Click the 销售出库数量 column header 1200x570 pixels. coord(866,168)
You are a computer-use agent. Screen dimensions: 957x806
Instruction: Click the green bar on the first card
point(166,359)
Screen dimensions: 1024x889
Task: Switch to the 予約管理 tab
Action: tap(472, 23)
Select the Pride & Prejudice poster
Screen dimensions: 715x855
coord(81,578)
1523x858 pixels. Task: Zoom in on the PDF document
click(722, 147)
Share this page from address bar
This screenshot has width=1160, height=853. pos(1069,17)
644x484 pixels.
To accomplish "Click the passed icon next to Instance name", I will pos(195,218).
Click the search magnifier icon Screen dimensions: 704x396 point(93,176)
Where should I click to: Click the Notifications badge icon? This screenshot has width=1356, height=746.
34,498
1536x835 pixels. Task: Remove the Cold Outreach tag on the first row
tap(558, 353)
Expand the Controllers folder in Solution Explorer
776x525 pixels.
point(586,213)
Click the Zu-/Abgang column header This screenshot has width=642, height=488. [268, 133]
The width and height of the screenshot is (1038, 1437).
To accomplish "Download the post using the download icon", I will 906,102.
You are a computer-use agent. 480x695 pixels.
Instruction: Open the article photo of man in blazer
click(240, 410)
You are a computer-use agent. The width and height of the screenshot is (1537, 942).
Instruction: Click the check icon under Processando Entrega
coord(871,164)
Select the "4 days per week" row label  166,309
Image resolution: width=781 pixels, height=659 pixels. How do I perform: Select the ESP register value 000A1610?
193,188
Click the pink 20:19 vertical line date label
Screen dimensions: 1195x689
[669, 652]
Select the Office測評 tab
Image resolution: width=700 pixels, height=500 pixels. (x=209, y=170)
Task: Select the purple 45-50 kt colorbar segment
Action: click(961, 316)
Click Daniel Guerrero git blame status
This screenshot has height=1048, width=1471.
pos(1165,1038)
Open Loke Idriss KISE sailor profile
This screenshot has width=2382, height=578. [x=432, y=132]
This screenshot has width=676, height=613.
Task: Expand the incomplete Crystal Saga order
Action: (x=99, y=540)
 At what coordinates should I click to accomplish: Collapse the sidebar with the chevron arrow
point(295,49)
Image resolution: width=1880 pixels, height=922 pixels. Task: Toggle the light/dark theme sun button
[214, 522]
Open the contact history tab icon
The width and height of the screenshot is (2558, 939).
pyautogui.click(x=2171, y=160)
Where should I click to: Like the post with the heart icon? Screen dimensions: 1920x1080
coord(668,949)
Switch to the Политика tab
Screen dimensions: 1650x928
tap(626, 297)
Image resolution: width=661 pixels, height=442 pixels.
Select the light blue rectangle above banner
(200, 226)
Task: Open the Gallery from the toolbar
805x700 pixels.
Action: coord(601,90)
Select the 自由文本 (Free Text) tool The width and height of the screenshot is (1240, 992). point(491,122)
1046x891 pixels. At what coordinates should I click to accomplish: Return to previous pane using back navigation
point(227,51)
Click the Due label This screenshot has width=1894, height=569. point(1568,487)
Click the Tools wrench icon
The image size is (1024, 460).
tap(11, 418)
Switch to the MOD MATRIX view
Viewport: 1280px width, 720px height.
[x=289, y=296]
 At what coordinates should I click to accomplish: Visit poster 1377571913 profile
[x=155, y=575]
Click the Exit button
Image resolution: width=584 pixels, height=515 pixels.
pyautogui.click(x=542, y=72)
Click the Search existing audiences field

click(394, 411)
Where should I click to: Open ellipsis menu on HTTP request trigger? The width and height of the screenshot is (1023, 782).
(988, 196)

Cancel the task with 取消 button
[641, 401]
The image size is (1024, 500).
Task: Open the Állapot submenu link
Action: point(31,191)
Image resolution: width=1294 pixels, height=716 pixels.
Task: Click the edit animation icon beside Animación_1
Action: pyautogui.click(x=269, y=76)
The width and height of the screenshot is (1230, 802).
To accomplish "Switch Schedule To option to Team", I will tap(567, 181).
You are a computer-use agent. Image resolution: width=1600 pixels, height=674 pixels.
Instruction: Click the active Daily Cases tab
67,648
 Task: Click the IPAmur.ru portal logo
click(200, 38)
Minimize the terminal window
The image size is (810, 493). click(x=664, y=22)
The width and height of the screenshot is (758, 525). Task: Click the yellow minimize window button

————————

• [What this task involves]:
In the listing above, the lines from the one containing "You are a computer-use agent. 480x695 pixels." through the one containing "You are a computer-use agent. The" must be set down exactly, with no other lines.

• [Result for this exercise]:
You are a computer-use agent. 480x695 pixels.
Instruction: Open the article photo of man in blazer
click(240, 410)
You are a computer-use agent. The width and height of the screenshot is (1537, 942).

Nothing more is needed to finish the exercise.